L’inflation qui tue

Durant ma jeunesse, j’ai été marqué par l’histoire d’un couple merveilleux qui a connu un destin tragique.

Marcel et Félicie, se connurent à Paris aux environs de 1920. Ils venaient tous deux de la France profonde, lui du pays Normand, elle d’un petit coin du Béarn.

Ils sont jeunes, vaillants, décidés à réussir leur vie professionnelle. Ils débutent très modestement, en travaillant dans l’hôtellerie, comme valet et femme de chambre.

Isolés de leur pays natal, ils font connaissance dans ce milieu. Une timide amitié les réunit, transformé bientôt en un profond amour. Ils décident de se marier.

Pendant de nombreux mois,  ils vont poursuivre leur métier, travaillant de nombreuses heures par jour, avant de se retrouver tard dans la soirée, dans leur petite chambre sous les toits de Paris.

Après plusieurs années difficiles, grâce à leurs efforts et à leurs privations, ils constatent qu’ils ont gagné un petit pécule.

Avec ce capital, Marcel et Félicie peuvent enfin réaliser leur souhait, acheter un petit commerce à Paris.

Employant tout leur dynamisme et sans compter leurs efforts quotidiens, le petit commerce devient une belle affaire.

Voilà plus de dix ans qu’ils sont à Paris, malgré la réussite, la vie est dure et triste dans Paris pour des gens qui sont nés à la campagne.

Félicie éprouve la nostalgie de son pays et de ses racines. Peut-être aussi un peu de tristesse du fait qu’ils savent maintenant qu’ils ne pourront jamais avoir d’enfant…

 Ils prennent la décision de vendre l’affaire pour venir s’installer dans le Béarn, cette opération est très facile avec le capital gagné par leur travail à Paris. Félicie peut se rapprocher ainsi de ses parents, Marcel accepte bien volontiers, n’ayant plus d’attache avec sa Normandie natale.

 Nous  sommes en 1931, le couple achète un fond de commerce d’alimentation, qui se situe précisément dans l’immeuble où habite ma mère. J’ai entre deux et trois ans. Je deviens le chouchou de ces amis admirables, qui n’ont pas d’enfant. Je suis le petit garçon gâté, le petit chéri de Marcel et de Félicie. Que de moments agréables, je vais passer pendant ma tendre enfance en leur compagnie. Que de délicates attentions je leur dois.

 Ils se démènent pour leur nouveau commerce qui devient une affaire florissante, à laquelle ils ajoutent l’activité de bar et de restaurant. Ils sont très appréciés dans le quartier par leur sérieux et leur vaillance.

 Cependant les nombreux efforts cumulés, leur procurent une grande fatigue et Marcel, à la suite d’un effort violent, a une hernie qui le bloque totalement. Une opération chirurgicale est devenue nécessaire ainsi que quelques mois de repos.

• Données affichées:

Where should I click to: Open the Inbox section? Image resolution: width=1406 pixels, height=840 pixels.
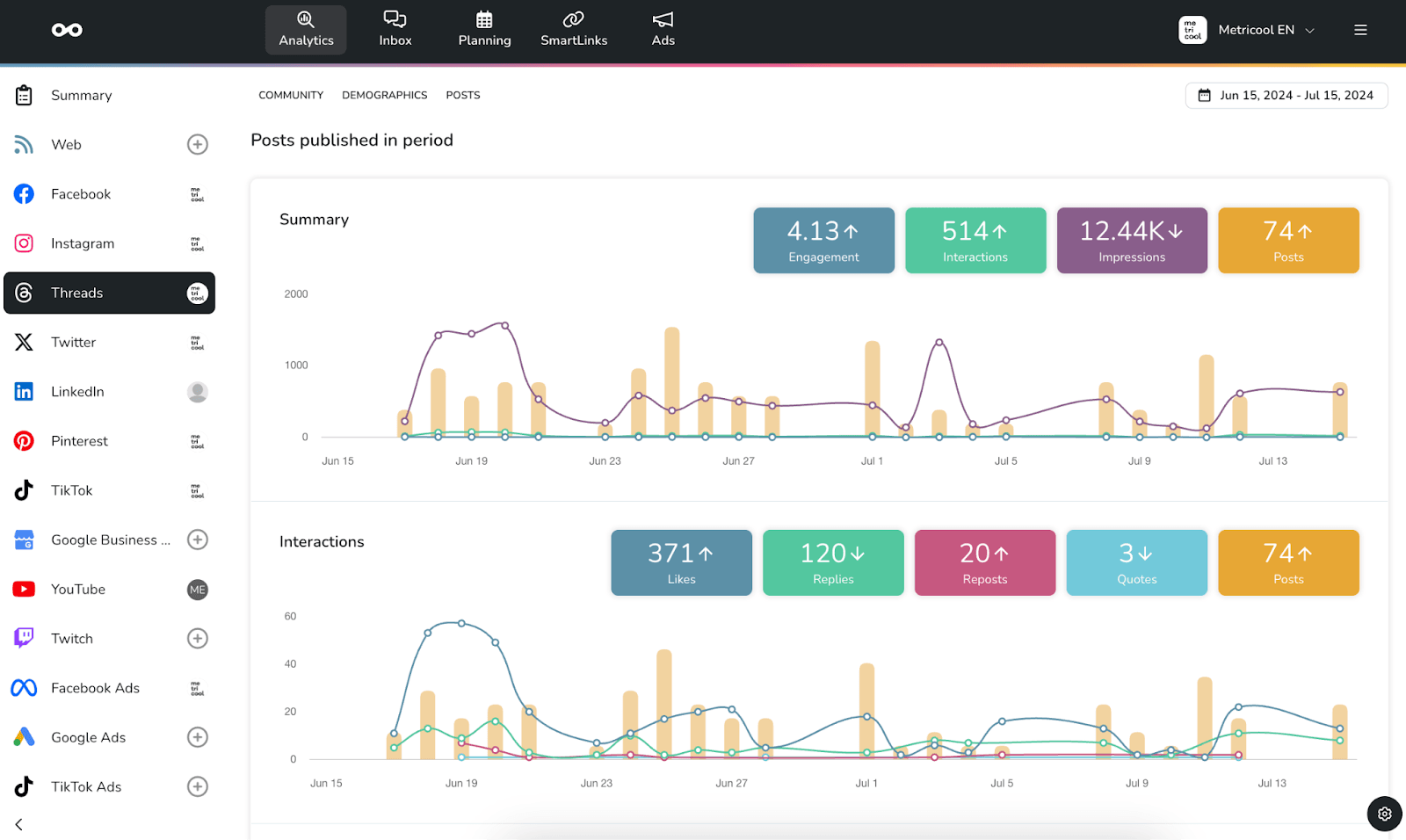pos(395,30)
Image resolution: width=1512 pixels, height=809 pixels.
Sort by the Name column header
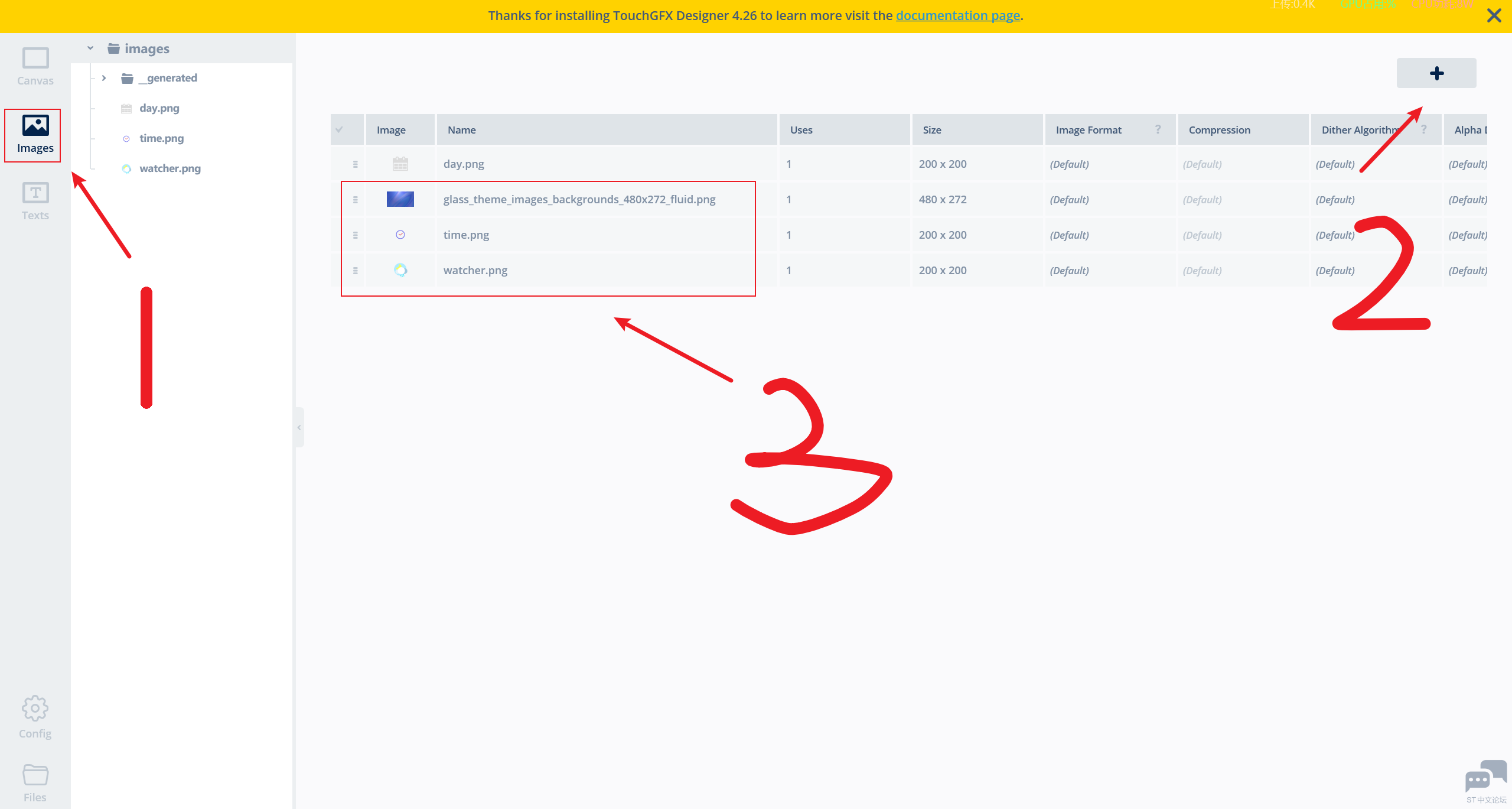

• Le problème:
Reproduisez mot pour mot, s’il vous plaît, tout le passage du récit, de « Pendant de nombreux » jusqu’à « à la campagne. » inclus.

• Réponse:
Pendant de nombreux mois,  ils vont poursuivre leur métier, travaillant de nombreuses heures par jour, avant de se retrouver tard dans la soirée, dans leur petite chambre sous les toits de Paris.

Après plusieurs années difficiles, grâce à leurs efforts et à leurs privations, ils constatent qu’ils ont gagné un petit pécule.

Avec ce capital, Marcel et Félicie peuvent enfin réaliser leur souhait, acheter un petit commerce à Paris.

Employant tout leur dynamisme et sans compter leurs efforts quotidiens, le petit commerce devient une belle affaire.

Voilà plus de dix ans qu’ils sont à Paris, malgré la réussite, la vie est dure et triste dans Paris pour des gens qui sont nés à la campagne.